Frau mit zusammengebundenen, braunen Haaren und rundlicher, schwarzer Brille, lächelt freundlich. Trägt Helles Hemd, darüber magentafarbenen Blazer und orange-gemustertes Seidentuch.

Paradigmenwechsel in der Inneren Medizin wird vor allem ermöglicht durch Wissenszuwachs in Grundlagen- und klinischer Forschung, Arzneimittelentwicklungen und Technologien, die bislang Undenkbares nun möglich machen: Medikamente, wie die Inkretin-basierte Hormontherapien, mit welchen nicht nur die Adipositas, sondern auch Herzinsuffizienz, Niereninsuffizienz und Fettleber bis hin zur Entstehung des Typ 2 Diabetes erfolgreich behandelt werden können. Das Potenzial –auch jenseits der Inneren Medizin – ist derzeit noch gar nicht abzusehen. Weitere Beispiele sind CART-Zellen, Gentherapie, RNA-Vakzine und Targeting of the Untargetable durch Small Molecules. Machine Learning/KI, E-Health Tools, OMICS Technologien und Hochdurchsatzsequenzierung kommen als Technologische Innovationen hinzu. Seit kurzem wird bspw. Whole Genome Sequenzing im Modellvorhaben zur Aufklärung von seltenen Erkrankungen pilotiert und Molekulare Tumorboards setzen Erkenntnisse aus der genetischen Medizin in die klinische Versorgung um.

All diese Innovationen bieten für Volkskrankheiten und Orphan Diseases ungeahnte Perspektiven für Präzision und Prävention. Die Grenzen vom Seltenen zum Häufigen werden dabei durchlässig. Daraus resultieren neue Erkenntnisse, die im Idealfall einen Paradigmenwechsel einleiten. Ohne diese hätte bspw. die Entwicklung der PCSK9-Inhibitoren zur hocheffizienten Behandlung der Hypercholesterinämie oder der Sklerostin-Antikörper zur bislang wirkstärksten osteoanabolen Therapie der häufigen postmenopausalen Osteoporose nie stattgefunden.  
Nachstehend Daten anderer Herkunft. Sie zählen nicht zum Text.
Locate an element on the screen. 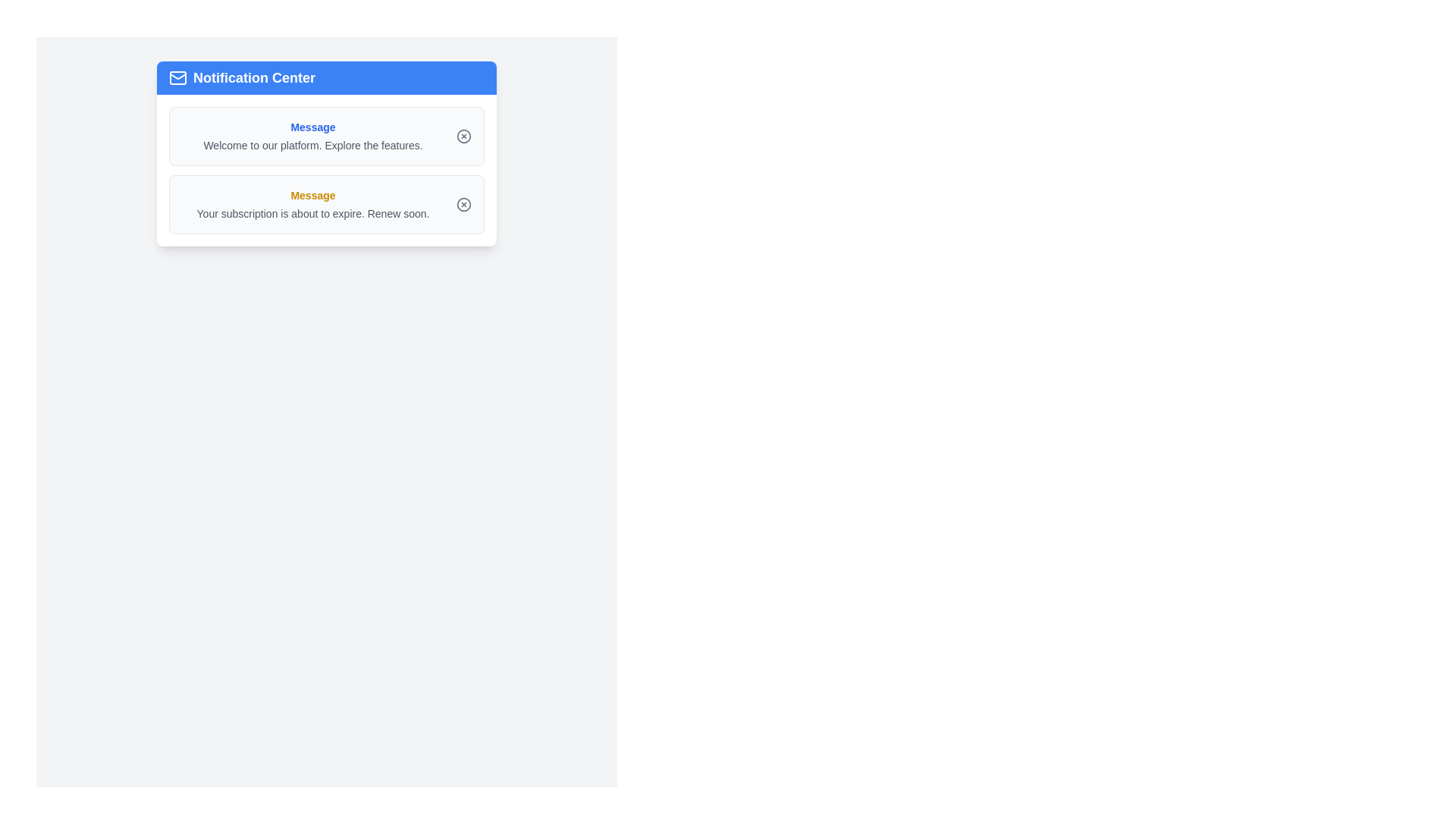  notification message titled 'Message' which states 'Your subscription is about to expire. Renew soon.' located in the second notification of the 'Notification Center' is located at coordinates (312, 205).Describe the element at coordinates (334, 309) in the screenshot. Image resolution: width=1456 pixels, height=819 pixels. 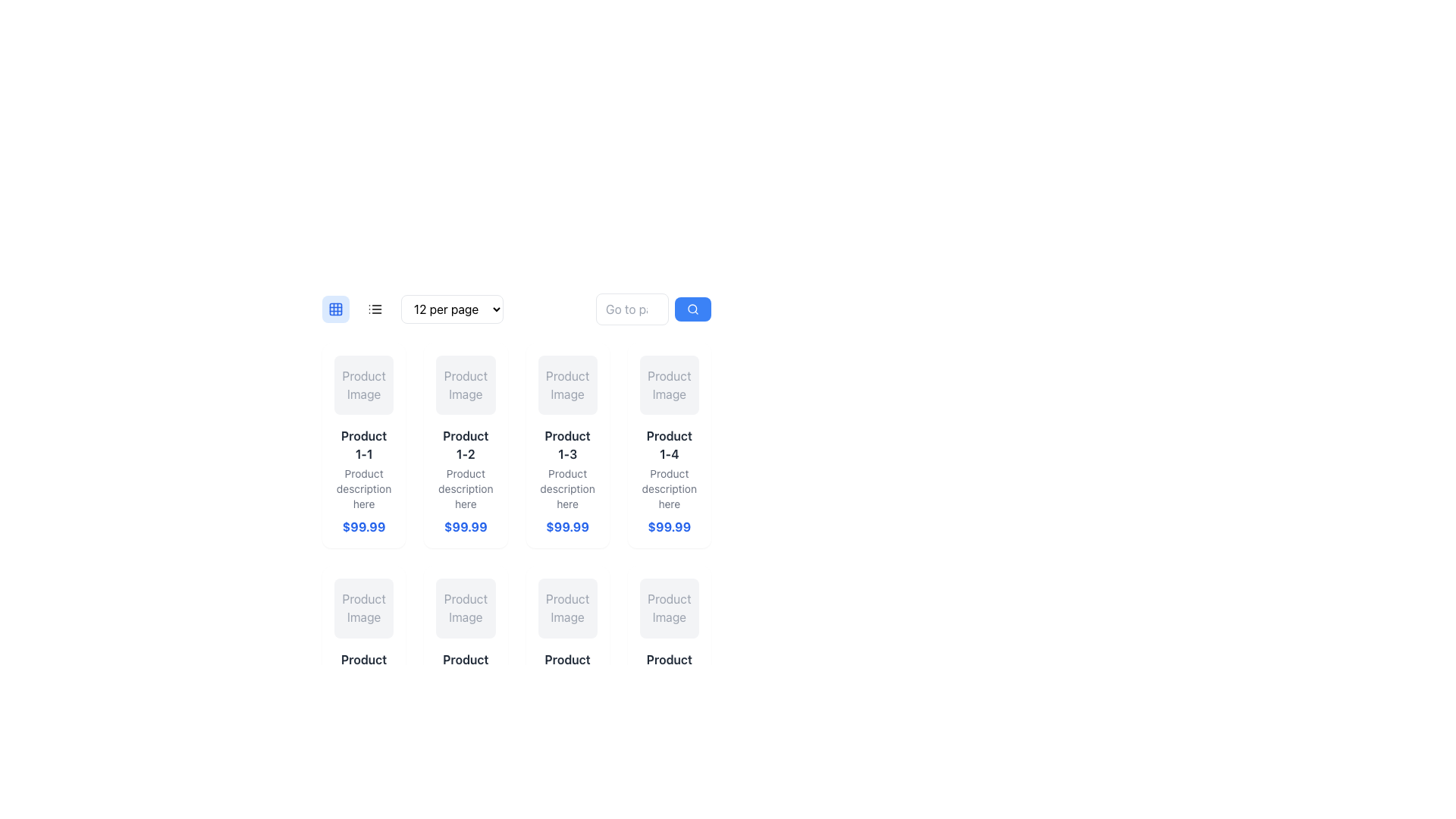
I see `the grid layout icon, which is an SVG-based icon located in the toolbar near the top-left corner, adjacent to the list icon, to toggle or display the grid layout` at that location.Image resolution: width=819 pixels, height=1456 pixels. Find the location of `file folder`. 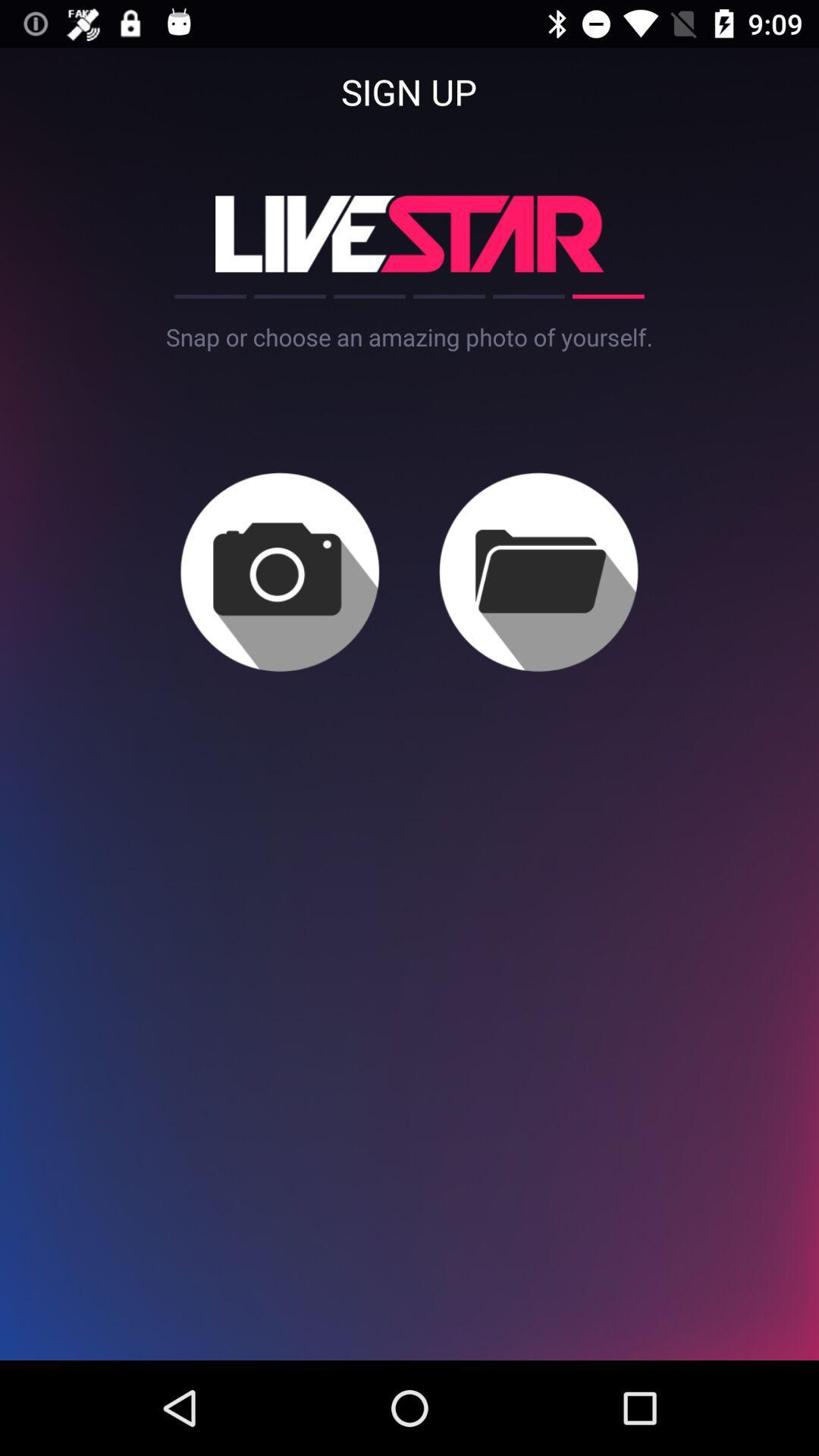

file folder is located at coordinates (538, 571).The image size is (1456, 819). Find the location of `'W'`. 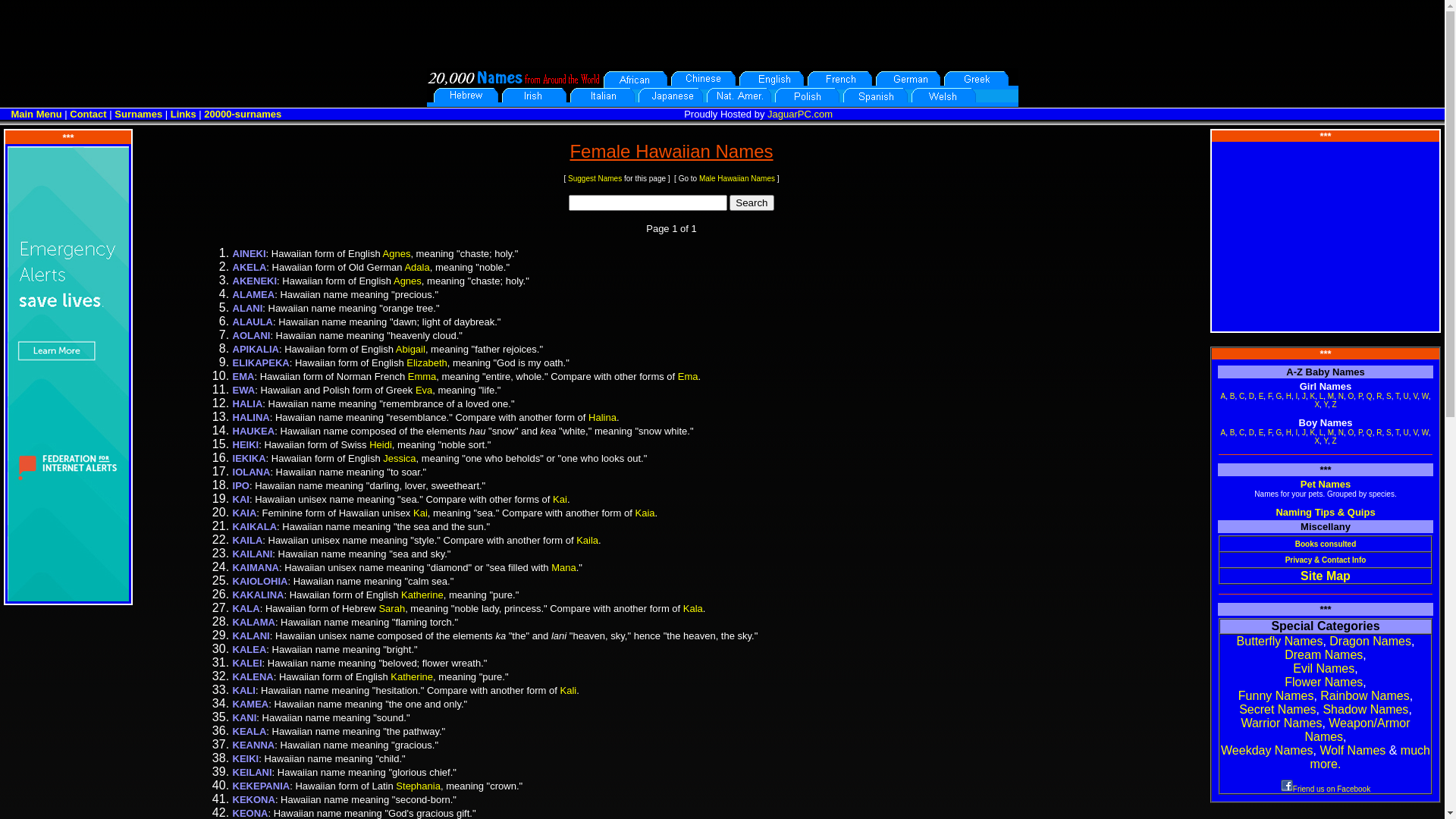

'W' is located at coordinates (1424, 395).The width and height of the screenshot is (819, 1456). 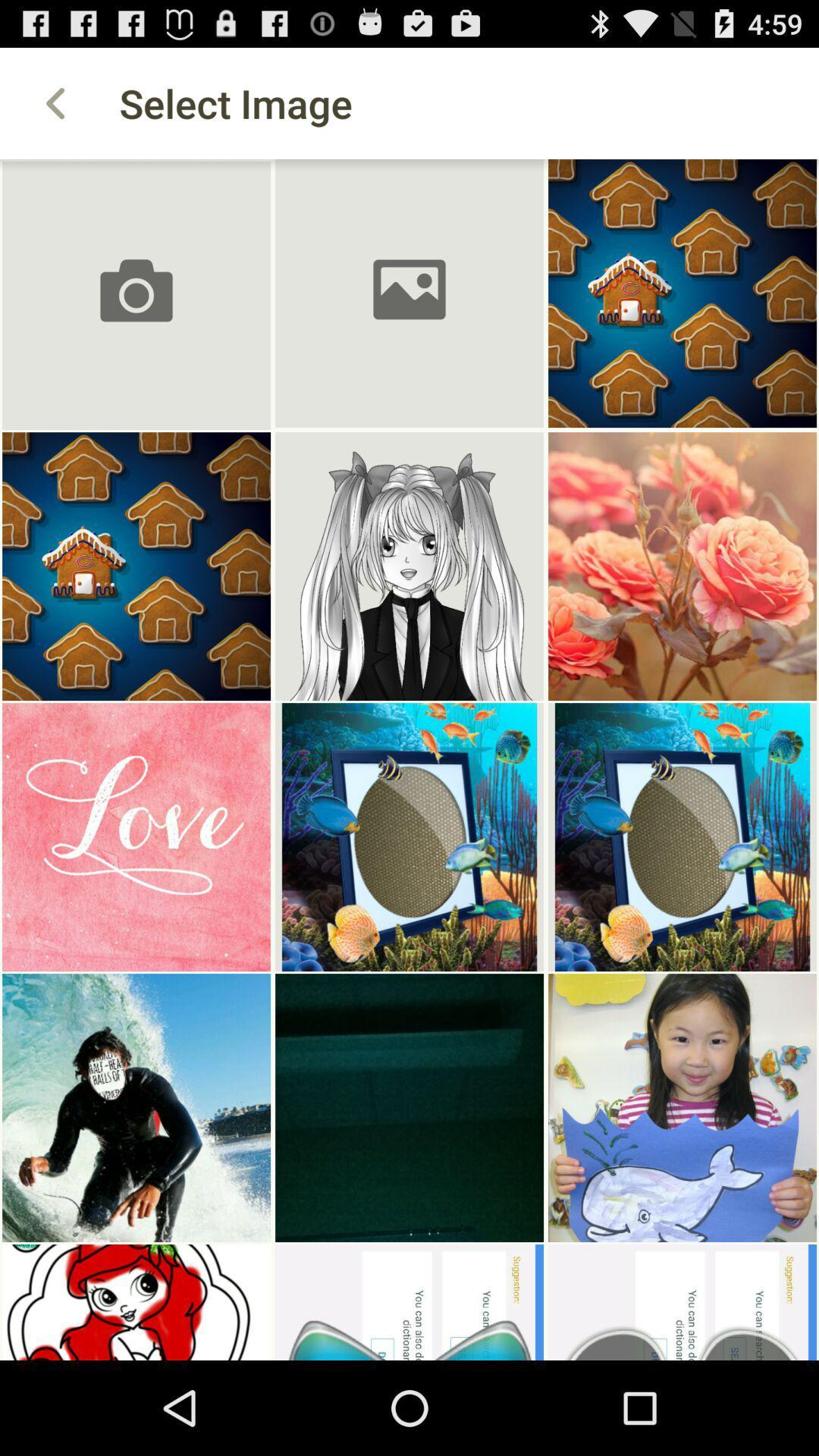 I want to click on the item to the left of select image icon, so click(x=55, y=102). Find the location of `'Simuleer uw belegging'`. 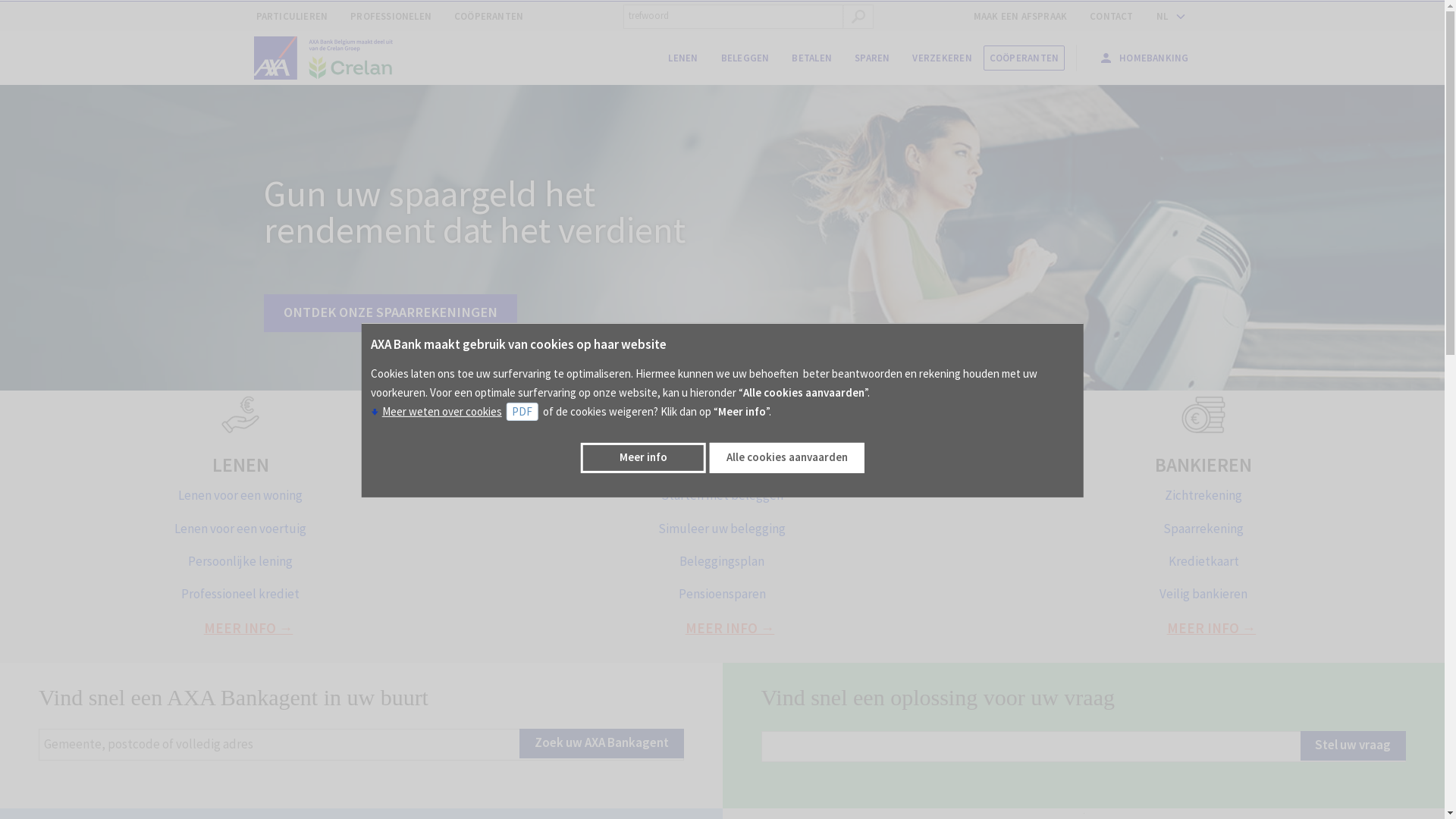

Doch die Herausforderungen bleiben: Wie gehen wir mit immer komplexeren Datensätzen um? Wie können wir neue Technologien sinnvoll in bestehende Versorgungssysteme integrieren? Für wen sind welche Therapien sinnvoll und welche neue Ziele setzen wir uns? Wie garantieren wir, dass die Menschlichkeit in der Medizin nicht verloren geht, auch in Zeiten der digitalen Transformation?

Warum die Innere Medizin wie kein anderes Fachgebiet prädestiniert ist, den Paradigmenwechsel jetzt und in der Zukunft zu nutzen und bei der Neuausrichtung der Medizin eine Vorreiterrolle zu übernehmen, wollen wir beim Internistenkongress 2026 thematisieren.

Dazu nehmen das Kongressteam und die Programmkommissionen folgenden Fragestellungen näher in den Blick:

  • Moderne Konzepte für Prävention und Therapie – wie setzen wir sie um? PROMS und Patientenverantwortung – Versprechen oder Realität?

  • Digitale Transformation und KI – wo nutzen sie heute und morgen im klinischen Alltag?

  • Ambulanten Medizin als Zukunftsmodell – Chancen und Grenzen?

  • Geschlechterspezifische Medizin, Transition und Long-Term Survivorship – wie schließen wir Wissens- und Versorgungslücken?

  • Interprofessionelle Versorgung und gesellschaftliche Verantwortung – was benötigen wir, um morgen besser zu sein?

  • Wie gewährleisten wir eine breite und nachhaltige Wissenschaftskultur in der Medizin?

  • Was können wir von unseren europäischen Kollegen lernen?

Dieser Paradigmenwechsel ist nicht nur eine Herausforderung, sondern bietet auch die einzigartige Chance, die Medizin als eine zukunftsorientierte Disziplin zu gestalten – basierend auf Prävention, interdisziplinärer Zusammenarbeit und individueller Patientenversorgung. Das erfordert, etablierte Denkmuster zu hinterfragen und bestehende Strukturen kritisch zu reflektieren. In diesem Sinne möchte ich Sie ermuntern, sich auf die Herausforderungen dieses Paradigmenwechsels einzulassen und uns im Laufe des Kongressjahres 2025/26 auch Ihre Gedanken dazu mitzuteilen. Lassen Sie uns offen, integrativ und neu denken, um die Innere Medizin von morgen zu gestalten – eine Medizin, die sowohl technologisch fortschrittlich als auch menschlich ist.

Ich freue mich auf die Begegnungen mit Ihnen und einen anregenden und bereichernden Austausch bei der DGIM 2026.